- Required action: Search the data for the string "entry", and report each line where it is found.

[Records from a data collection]
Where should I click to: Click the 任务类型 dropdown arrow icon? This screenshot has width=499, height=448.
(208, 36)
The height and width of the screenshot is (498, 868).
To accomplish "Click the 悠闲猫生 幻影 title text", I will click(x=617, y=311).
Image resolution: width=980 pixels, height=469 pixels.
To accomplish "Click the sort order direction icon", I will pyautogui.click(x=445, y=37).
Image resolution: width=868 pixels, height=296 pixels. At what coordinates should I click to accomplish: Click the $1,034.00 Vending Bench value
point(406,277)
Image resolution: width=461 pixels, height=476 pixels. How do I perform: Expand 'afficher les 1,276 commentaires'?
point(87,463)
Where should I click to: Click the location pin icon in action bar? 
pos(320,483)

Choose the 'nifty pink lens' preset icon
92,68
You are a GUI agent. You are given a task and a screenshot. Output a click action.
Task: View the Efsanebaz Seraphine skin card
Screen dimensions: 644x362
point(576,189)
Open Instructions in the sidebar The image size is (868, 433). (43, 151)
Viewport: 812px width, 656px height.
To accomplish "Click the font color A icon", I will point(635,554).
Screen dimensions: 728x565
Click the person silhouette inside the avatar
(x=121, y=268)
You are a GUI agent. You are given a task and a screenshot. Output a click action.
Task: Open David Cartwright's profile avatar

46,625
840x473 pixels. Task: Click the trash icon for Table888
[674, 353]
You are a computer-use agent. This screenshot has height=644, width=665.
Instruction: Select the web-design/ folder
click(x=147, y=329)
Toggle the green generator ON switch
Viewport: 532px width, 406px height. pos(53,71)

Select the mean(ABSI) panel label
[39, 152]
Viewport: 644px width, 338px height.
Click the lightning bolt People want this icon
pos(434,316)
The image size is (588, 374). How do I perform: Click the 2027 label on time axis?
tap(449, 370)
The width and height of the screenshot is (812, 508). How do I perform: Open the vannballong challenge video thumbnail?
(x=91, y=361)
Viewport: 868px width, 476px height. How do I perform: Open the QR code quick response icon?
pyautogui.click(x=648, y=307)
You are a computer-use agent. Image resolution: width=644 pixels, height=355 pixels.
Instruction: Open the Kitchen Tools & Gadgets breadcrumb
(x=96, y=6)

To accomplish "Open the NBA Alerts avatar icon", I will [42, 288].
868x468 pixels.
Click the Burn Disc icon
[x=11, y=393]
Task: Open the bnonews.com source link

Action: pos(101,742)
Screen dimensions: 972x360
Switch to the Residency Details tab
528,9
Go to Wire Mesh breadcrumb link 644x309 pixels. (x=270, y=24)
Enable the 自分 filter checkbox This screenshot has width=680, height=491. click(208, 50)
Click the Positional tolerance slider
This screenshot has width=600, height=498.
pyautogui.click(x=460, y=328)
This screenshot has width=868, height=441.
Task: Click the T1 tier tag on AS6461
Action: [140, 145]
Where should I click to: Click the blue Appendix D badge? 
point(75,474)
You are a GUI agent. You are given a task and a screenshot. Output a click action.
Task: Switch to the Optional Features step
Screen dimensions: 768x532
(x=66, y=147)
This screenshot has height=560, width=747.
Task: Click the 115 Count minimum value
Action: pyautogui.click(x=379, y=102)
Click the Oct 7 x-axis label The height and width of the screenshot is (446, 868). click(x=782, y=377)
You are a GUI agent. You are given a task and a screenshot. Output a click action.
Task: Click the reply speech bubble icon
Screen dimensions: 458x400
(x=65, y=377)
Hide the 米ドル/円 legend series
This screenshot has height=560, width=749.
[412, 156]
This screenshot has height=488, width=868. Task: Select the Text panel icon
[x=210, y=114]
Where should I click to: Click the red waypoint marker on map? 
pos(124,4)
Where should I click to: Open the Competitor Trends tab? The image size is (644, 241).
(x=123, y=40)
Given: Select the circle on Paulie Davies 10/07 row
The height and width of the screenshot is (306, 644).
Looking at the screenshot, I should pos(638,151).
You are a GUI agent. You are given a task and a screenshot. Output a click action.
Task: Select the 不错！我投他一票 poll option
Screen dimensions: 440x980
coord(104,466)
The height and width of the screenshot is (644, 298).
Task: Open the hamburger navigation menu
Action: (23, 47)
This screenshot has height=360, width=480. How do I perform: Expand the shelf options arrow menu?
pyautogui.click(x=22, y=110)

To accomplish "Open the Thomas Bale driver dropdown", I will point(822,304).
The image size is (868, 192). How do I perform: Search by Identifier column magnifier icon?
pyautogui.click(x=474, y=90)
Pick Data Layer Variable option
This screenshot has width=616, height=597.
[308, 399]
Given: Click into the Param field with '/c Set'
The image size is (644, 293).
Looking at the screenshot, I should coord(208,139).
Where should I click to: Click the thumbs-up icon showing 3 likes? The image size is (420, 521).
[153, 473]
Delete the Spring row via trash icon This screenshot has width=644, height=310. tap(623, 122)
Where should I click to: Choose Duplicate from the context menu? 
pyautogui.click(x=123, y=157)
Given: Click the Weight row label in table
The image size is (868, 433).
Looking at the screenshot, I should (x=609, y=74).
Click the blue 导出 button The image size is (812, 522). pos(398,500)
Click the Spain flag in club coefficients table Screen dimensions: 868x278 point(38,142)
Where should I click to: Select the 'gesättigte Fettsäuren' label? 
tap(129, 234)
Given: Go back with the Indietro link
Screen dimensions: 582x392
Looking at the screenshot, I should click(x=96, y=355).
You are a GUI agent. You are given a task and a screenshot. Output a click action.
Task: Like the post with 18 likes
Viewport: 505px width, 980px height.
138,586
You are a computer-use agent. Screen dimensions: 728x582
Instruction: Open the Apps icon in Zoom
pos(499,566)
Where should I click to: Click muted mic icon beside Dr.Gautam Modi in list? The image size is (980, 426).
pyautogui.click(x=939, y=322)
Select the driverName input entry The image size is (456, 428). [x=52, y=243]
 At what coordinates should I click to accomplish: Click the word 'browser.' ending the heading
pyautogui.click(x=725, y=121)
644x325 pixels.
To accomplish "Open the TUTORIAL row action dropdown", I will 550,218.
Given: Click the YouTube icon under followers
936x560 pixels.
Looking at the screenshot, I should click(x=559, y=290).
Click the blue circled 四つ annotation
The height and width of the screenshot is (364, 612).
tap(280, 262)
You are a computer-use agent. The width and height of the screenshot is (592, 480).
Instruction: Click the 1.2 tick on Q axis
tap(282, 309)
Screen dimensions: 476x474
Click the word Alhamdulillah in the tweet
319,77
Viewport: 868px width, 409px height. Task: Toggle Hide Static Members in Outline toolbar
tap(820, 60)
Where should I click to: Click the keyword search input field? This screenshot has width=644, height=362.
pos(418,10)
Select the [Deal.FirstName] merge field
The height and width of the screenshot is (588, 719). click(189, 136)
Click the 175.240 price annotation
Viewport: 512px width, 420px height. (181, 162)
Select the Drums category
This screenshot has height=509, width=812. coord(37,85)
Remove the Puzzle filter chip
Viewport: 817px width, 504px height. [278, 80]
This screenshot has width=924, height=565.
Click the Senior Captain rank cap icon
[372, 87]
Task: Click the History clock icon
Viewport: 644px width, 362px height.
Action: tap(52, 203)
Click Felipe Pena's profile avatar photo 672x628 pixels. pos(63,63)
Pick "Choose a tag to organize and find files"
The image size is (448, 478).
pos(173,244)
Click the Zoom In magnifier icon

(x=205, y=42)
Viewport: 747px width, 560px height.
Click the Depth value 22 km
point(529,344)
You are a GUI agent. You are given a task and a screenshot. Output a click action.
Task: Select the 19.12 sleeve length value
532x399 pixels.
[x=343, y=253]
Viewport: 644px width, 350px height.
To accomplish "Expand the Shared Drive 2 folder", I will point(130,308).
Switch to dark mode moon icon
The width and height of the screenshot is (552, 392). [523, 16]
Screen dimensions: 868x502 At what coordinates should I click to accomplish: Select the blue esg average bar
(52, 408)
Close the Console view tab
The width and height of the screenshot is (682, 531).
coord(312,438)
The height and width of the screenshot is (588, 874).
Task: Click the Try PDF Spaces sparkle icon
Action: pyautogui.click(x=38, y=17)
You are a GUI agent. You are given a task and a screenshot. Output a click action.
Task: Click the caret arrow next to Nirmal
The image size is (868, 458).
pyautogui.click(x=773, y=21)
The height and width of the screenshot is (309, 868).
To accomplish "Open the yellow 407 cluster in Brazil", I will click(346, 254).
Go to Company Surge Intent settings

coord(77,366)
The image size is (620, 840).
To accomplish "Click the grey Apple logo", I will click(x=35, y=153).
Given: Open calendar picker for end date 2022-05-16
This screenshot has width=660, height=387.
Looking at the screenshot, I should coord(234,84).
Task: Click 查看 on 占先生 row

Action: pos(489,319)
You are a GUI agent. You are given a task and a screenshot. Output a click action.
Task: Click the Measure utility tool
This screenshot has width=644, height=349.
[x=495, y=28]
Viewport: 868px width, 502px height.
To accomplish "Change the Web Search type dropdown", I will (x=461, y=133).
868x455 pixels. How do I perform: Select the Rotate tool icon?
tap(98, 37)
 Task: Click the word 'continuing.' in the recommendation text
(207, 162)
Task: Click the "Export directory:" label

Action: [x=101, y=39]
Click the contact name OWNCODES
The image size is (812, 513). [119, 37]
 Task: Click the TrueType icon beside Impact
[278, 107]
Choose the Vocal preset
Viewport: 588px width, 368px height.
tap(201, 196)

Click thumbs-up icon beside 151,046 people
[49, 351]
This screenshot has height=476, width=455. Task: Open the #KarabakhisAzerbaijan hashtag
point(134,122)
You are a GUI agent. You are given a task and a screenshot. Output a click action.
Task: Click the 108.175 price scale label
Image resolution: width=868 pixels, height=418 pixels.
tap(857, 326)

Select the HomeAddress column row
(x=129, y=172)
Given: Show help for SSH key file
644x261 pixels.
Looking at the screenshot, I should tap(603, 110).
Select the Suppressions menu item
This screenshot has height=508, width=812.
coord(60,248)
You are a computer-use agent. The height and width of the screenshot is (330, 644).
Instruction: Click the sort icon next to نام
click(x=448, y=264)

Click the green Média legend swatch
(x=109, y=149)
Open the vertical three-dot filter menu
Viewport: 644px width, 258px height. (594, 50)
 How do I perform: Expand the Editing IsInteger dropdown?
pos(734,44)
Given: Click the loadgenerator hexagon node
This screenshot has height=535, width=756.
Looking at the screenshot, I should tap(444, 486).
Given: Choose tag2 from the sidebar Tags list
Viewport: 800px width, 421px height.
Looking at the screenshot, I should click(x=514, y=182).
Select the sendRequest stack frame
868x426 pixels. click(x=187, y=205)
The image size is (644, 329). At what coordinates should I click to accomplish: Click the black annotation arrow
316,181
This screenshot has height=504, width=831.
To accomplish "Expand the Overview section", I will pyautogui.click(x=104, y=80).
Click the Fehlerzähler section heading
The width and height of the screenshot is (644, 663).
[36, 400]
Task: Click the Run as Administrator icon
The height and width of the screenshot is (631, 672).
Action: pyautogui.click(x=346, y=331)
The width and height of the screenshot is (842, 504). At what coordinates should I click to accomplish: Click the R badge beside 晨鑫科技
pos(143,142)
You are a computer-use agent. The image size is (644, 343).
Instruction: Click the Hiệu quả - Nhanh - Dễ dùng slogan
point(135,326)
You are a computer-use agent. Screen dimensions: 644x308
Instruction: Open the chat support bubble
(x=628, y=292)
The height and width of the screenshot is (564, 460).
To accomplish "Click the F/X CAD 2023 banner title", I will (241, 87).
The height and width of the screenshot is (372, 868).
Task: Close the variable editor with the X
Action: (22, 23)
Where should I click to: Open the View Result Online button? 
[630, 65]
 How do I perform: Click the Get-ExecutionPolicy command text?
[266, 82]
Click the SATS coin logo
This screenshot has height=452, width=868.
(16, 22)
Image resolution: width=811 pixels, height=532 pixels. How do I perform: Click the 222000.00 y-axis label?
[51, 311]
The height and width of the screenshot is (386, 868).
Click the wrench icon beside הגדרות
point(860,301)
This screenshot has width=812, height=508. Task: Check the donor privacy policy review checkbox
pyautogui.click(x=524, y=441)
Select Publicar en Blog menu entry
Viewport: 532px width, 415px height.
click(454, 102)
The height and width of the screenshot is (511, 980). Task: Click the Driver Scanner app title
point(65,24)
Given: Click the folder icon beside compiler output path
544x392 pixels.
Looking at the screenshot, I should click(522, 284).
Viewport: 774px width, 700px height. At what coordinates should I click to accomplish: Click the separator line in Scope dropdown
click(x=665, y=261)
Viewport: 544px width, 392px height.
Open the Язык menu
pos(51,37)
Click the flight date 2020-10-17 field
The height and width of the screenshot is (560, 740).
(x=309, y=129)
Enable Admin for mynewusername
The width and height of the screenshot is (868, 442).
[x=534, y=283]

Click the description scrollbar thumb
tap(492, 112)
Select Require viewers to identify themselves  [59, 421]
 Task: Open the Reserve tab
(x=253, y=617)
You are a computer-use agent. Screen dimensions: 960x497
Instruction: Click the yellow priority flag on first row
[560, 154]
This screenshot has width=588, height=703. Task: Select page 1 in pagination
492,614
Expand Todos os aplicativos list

- Your response:
Select the driverName input entry The image size is (456, 428). [x=52, y=243]
Select Publicar en Blog menu entry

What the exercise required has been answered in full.